Unos días después María se dirigió presurosa a la montaña, a una ciudad de Judá. Entró en casa de Zacarías y saludó a Isabel. Cuando Isabel oyó el saludo de María, el niño saltó en su seno e Isabel quedó llena del Espíritu Santo. Y dijo alzando la voz: “¡Bendita tú entre las mujeres y bendito el fruto de tu vientre! ¿Y cómo es que la madre de mi Señor viene a mí? Tan pronto como tu saludo sonó en mis oídos, el niño saltó de alegría en mi seno. ¡Dichosa tú que has creído que se cumplirán las cosas que te ha dicho el Señor!”

El Magnificat de Nuestra Señora

La fiesta de la Visitación de Nuestra Señora a su prima Santa Isabel está estrechamente relacionada con el cántico del Magnificat que cantó en esa ocasión.Es interesante notar cómo Nuestra Señora decidió alabar la grandeza de Dios primero. Los otros atributos de Dios que ella menciona, principalmente su misericordia y justicia, están relacionados con su grandeza.

Es obvio que uno debe cantar alabanzas sobre la misericordia de Dios, porque sin Su misericordia no seríamos nada. Al mismo tiempo, no deberíamos tener una visión única con respecto a la misericordia de Dios, así como no deberíamos centrarnos solo en su justicia.
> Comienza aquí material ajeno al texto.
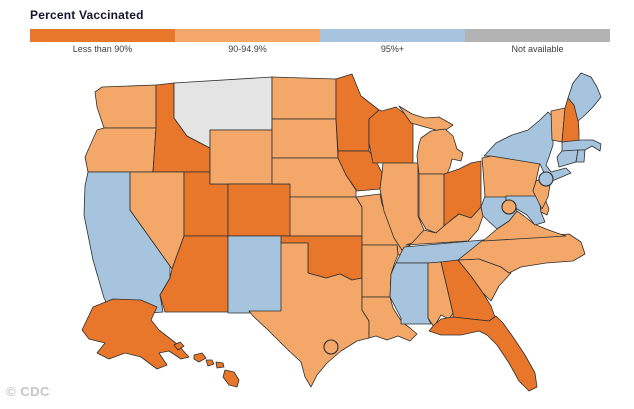 The width and height of the screenshot is (634, 409). I want to click on state-NC, so click(522, 254).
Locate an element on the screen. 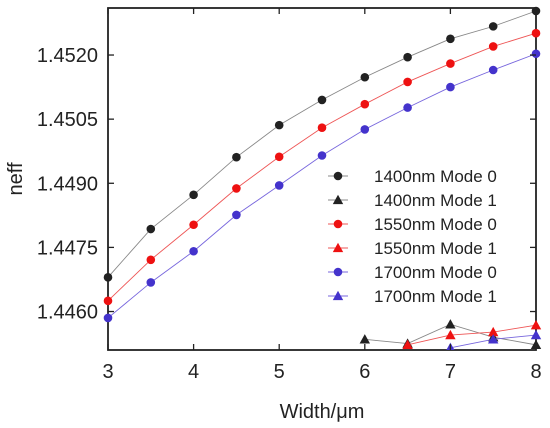  y-tick-label: 1.4490 is located at coordinates (68, 184).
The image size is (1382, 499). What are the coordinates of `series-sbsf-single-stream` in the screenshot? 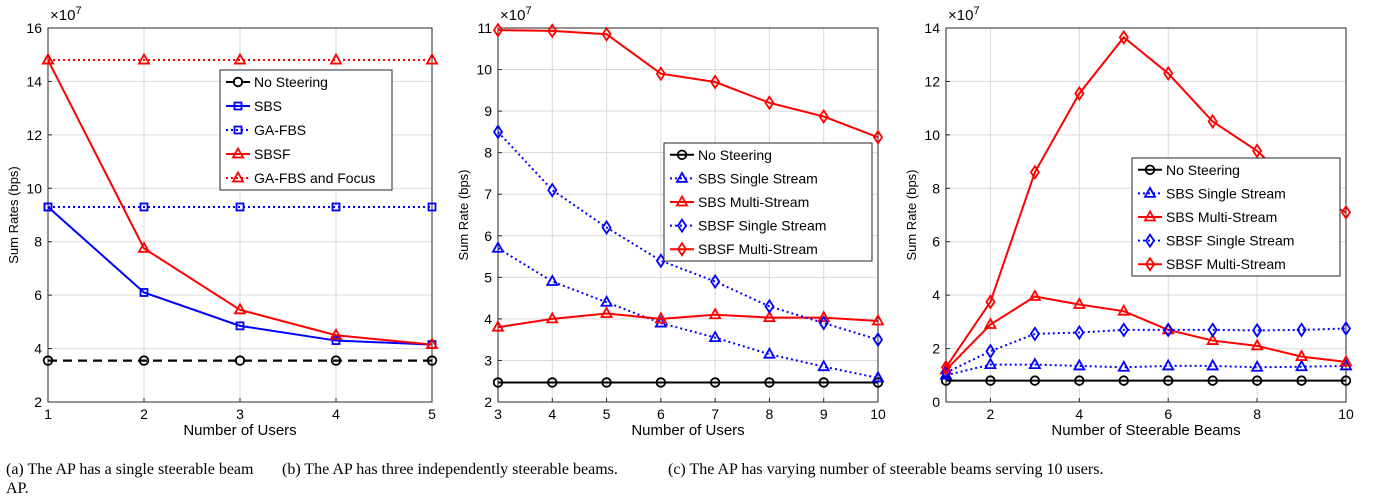 It's located at (688, 236).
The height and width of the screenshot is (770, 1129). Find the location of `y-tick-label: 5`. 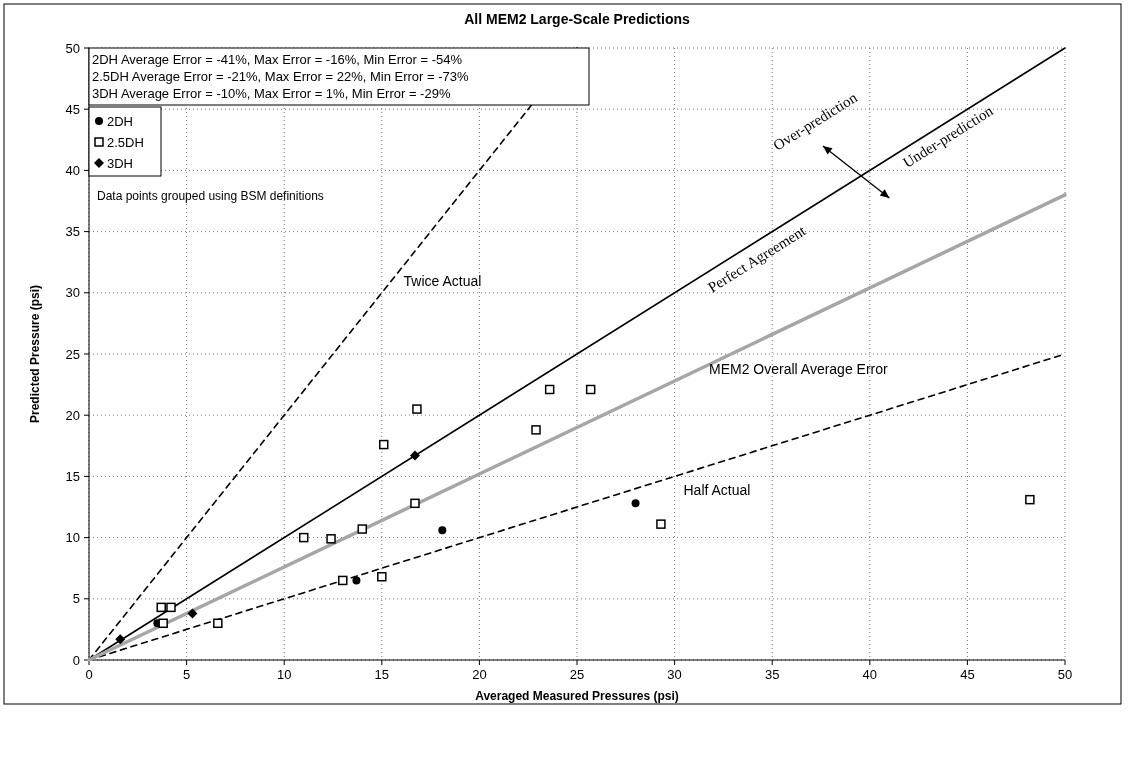

y-tick-label: 5 is located at coordinates (76, 599).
Es necesario que el espíritu se vuelva hacia ambos aspectos. Esto es lo que uno encuentra en el Magnificat.

El Magnificat es primero, como un cántico completamente racional y estructurado; segundo, un cántico donde la grandeza de Dios domina a través de la exaltación de su justicia y misericordia. La consecuencia es que el Magnificat claramente refuta una piedad sentimental que prevalece en muchos círculos católicos. En este cántico, puedes ver el espíritu de Nuestra Señora. Estas fueron algunas de las pocas palabras que habló que se registraron en los Evangelios.
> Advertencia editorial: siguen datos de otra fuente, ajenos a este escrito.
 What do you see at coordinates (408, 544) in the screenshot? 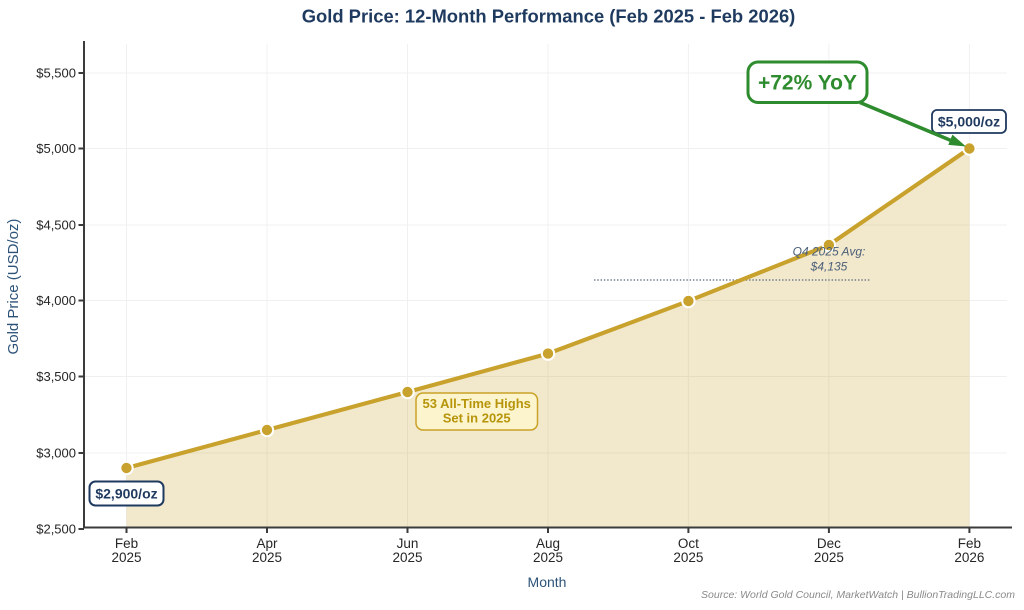
I see `svg-text: Jun` at bounding box center [408, 544].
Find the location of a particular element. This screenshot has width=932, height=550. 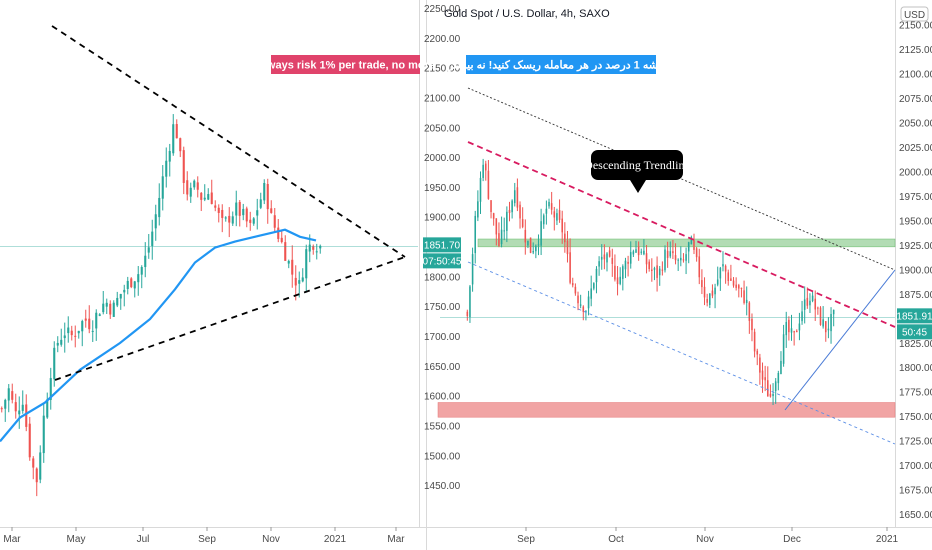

El alma de Nuestra Señora está impregnada de razón, llena de sabiduría. En las palabras que pronunció, se nos presentó como un ejemplo de racionalidad y equilibrio. El Magnificat no tiene una palabra superflua; No hay una palabra fuera de lugar. Es una joya perfecta en la que cada piedra se corta y se configura para expresar mejor la belleza del conjunto. Este es el espíritu de Nuestra Señora, lo contrario del sentimentalismo vacío y el entusiasmo sacarina de una piedad artificial.

Para ser esclavo de María siguiendo el método de San Luis Grignion de Montfort, debemos buscar este espíritu de sabiduría, este equilibrio en la adoración de las diferentes características de Dios, un equilibrio entre la razón y el sentimiento inspirados en todas las cosas por la fe. . Estos principios nos dan las pautas de una escuela de vida espiritual cuyo objetivo es imitar a Nuestra Señora.

 

Oración

Dios todopoderoso, tu que inspiraste a la Virgen María, cuando llevaba en su seno a tu Hijo, el deseo de visitar a su prima Isabel, concédenos, te rogamos, que, dóciles al soplo del Espíritu, podamos, con María, cantar tus maravillas durante toda nuestra vida. Por Nuestro Señor Jesucristo. Amén.